Below the oval are four stars that form a cross in an inclined position. Two of them have the name saramanca and cocamanca but what obviously matters, especially to the author, is the name “chacana in general”. Chaca in Quechua meant “crossed things” (cf. Gonzalez Holgufn: “staircase”) and “chacana” designated three stars that the Spanish called “the three Marias”.
In the upper section of the sky, in addition to the two cruciform constellations, we see other celestial bodies: the sun to the left of Viracocha and the moon to its right: under the sun, and also to the left of the oval, this Venus or the morning star-, and under the moon, to the right of the oval, is Venus, that is, the afternoon star, each with two different names in the vernacular. Venus in the morning has the name chazca coyllor and achachi uriiri, with the Aymara sense of “old” or “grandfather”. The afternoon star goes by the name Chochinchinchay (“golden otorongo”) and also Apachi Orori (“old” or “grandmother”). Underneath the morning star we see a group of fourteen stars with the name uuchhu or uuchu, and below them a star called catachillay. Then we find figures and names that refer to the seasons and atmospheric movements: the words “summer” and “winter”, the word pocoy (which means “the ripening time of fruits”), a cloud drawn with a legend “Cloud”, the words “fog” and “hail” lightning, and the rainbow. With this ends the sector of the entities of heaven and of things that go from heaven to earth.
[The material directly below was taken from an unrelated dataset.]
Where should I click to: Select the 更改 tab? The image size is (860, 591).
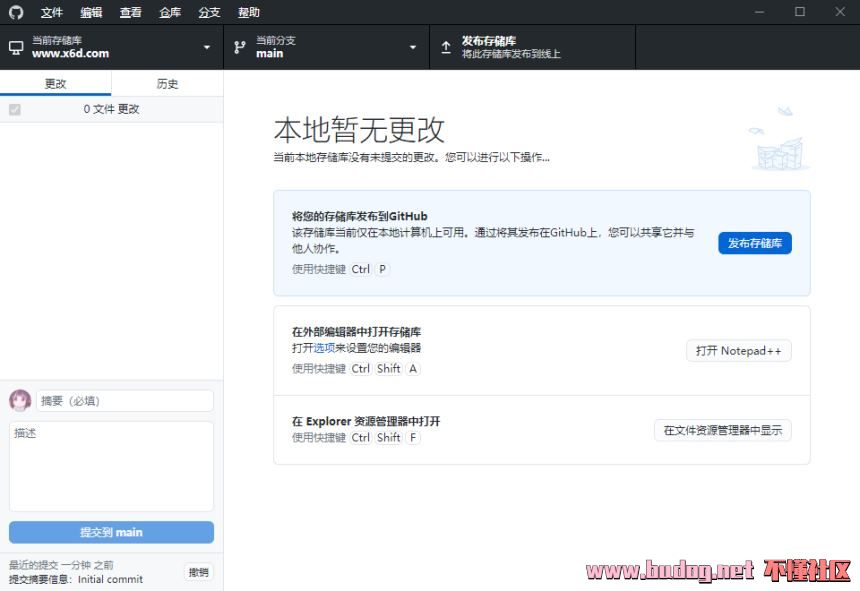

The land sector contains the following figures. On the far right, a quadruped with the legend coa or chuquechinchay, being the chuquechinchay, according to the same chronicler, “the father of the otorongos” and, in addition, one of the names of Venus in the afternoon. On the left, with the global designation “the world or the earth”, three hills and the spring of a river are represented in a circle, with the legend: “Pilcomayo”. Inside the circle we also read the word mama pacha (“the earth and the mother of the lands”) that goes along with camac pacha (“fertile earth”), written outside the circle. Below we see seven small circles with the legend: the eyes, ymaymana ñaoraycunap ñauin. To the right, another natural hydraulic system is drawn with the puquio that is the spring, with the ditch that carries the water to the Mama Cocha (which is “the Lake Madré and the mother of the lakes”). On the right is a tree. Between the two natural hydraulic systems there is a man and a woman. There is no possible doubt about the identification of this couple, since Pachacuti himself points out in his comment written above in the drawing that it is the first couple created by the Maker, that is, Adam and Eve (“this one is male, this one be a woman ”). We should note that the chronicler wanted to arrange the entities in the vertical central sector of his drawing also with a symbolic intention. Above is God, the king of the world, the Lord “of heaven and earth”, and immediately below him, is the man king of the earth, at whose service are all other creatures, according to the Christian philosophy of Creation. Pachacuti adopts the Christian concept of opposition between macrocosm and microcosm.